Sainsbury's and Asda merger: the key facts and figures

Tuesday, 01 May, 2018

BLM takes a look at the key facts that show the potential implications of this important deal. Sainsbury's confirmed on Saturday that it and Walmart, the world's largest retailer, were in advanced discussions regarding a combination of the Sainsbury's and Asda businesses, the UK's No 2 and 3 grocers.

By merging, Sainsbury's and Asda now have 31.4% of the market with the now next biggest retailer, Tesco, being knocked from the top spot to holding a 27.6% market share. Combined revenue for the two businesses hit £51 billion (roughly $71 billion) a year ago. As a value supermarket, Asda has been under significant pressure as the German discounters have grown their market share.

The UK Competition and Markets Authority previous year approved Tesco's takeover of wholesaler Booker, saying the deal would not reduce competition in the sector, which is known for its razor-thin margins and frequent price wars.

With a market share of this size, it would without doubt raise concerns and certainly trigger a competition investigation.

The second largest chain of supermarkets in the United Kingdom, J Sainsbury Plc announced that it is planning to acquire Walmart Inc's Asda for $10 billion.

Sainsbury's said that, with the added scale, the combined company expects to lower prices by 10% on numerous products that customers buy regularly.

Instead, he said cost savings of at least £500m would allow the new group, which will account for almost £1 in every three £3 spent on groceries, to reduce prices by a tenth on many "everyday items".

Britain's Competition and Markets Authority (CMA) said it was likely to review the deal, which some analysts doubted would pass without a major divestment of overlapping stores. Even after factoring in 750 million pounds of integration costs and extra capital spending, Sainsbury's makes a 12 percent return on its investment, based on Asda's 2017 operating profit of 720 million pounds. Those cut costs will be handed on to consumers.

Both Asda and Sainsbury have struggled in sales growth and that has weighed on the ability of them to get less expensive deals with their suppliers.

The merger will result in falling prices at both Sainsbury's and Asda.

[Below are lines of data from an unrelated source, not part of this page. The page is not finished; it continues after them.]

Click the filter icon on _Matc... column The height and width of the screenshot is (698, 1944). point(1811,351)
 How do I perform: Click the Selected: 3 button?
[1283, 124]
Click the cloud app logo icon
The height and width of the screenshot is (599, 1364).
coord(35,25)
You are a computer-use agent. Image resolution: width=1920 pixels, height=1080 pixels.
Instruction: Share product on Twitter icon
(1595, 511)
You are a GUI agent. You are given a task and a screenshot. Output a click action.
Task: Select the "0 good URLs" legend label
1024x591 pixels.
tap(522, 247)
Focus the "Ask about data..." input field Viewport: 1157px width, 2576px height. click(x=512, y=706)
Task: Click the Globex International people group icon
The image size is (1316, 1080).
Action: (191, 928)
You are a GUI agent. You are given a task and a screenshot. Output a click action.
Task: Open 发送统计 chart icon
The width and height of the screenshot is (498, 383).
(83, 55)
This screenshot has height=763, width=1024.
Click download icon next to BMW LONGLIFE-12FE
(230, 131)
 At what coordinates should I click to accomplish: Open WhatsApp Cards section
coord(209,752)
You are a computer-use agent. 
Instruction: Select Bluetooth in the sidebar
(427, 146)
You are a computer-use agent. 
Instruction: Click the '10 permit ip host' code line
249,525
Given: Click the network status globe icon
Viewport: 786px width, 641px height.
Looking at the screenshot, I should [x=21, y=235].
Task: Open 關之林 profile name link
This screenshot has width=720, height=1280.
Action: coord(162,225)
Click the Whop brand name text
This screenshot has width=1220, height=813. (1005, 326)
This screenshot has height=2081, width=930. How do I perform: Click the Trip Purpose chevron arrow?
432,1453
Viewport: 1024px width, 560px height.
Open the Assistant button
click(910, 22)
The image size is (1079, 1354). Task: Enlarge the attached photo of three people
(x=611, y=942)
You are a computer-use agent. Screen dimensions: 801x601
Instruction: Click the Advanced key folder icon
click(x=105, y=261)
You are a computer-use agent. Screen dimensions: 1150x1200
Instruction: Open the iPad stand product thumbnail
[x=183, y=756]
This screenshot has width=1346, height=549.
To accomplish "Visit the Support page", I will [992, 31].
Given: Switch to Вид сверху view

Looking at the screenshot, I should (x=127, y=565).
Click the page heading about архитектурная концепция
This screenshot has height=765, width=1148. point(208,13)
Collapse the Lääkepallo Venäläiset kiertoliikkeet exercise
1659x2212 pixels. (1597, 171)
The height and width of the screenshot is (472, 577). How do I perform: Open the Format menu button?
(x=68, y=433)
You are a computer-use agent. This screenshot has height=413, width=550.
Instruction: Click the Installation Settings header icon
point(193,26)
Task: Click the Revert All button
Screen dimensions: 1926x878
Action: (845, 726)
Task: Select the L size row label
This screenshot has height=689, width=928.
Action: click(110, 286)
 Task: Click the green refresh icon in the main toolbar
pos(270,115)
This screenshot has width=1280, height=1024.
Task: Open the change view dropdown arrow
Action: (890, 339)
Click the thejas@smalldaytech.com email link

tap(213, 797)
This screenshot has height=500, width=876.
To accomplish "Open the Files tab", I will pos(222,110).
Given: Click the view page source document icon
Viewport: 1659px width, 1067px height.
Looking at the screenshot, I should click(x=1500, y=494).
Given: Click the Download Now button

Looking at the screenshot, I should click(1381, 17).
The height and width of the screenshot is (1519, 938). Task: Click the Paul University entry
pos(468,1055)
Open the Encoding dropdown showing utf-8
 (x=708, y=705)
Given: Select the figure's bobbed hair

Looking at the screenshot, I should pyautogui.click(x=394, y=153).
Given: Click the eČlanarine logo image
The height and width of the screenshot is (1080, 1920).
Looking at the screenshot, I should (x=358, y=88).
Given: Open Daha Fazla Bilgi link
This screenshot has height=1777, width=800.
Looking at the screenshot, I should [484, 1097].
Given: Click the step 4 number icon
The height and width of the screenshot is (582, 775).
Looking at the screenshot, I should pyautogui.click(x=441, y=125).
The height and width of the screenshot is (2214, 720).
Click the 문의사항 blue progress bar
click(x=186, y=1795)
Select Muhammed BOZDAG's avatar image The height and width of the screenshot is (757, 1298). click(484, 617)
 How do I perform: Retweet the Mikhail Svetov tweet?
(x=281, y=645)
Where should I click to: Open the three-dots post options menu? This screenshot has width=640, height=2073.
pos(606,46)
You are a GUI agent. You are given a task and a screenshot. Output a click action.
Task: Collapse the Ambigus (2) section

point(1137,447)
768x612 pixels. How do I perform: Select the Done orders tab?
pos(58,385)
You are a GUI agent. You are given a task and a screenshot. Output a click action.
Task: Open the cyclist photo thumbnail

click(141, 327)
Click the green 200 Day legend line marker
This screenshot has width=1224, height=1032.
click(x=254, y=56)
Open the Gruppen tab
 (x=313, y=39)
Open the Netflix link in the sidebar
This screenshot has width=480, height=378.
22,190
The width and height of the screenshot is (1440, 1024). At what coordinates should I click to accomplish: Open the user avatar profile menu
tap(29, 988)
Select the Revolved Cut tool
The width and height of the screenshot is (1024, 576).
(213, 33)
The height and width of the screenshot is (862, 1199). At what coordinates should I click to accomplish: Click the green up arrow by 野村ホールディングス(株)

"The proposed merger should be investigated by the Competition and Markets Authority as a matter of urgency". Coupe said. Following the merger, Argos will open outlets within Asda stores, the firms said.

The combination joins Asda's strong presence in northern England with Sainsbury's larger operation in the south, creating a company with more than 2,800 stores across the country and 51 billion pounds of annual revenue.

He vowed to ensure that the deal also benefits the supermarkets' suppliers, who often complain of being squeezed on price.

A lot of people see Asda as being more affordable for them than Sainsbury's.

John Colley, professor at Warwick Business School, believes that jobs will be lost. The U.K. grocery market in recent years has been locked in aggressive price wars that have trimmed retailer margins.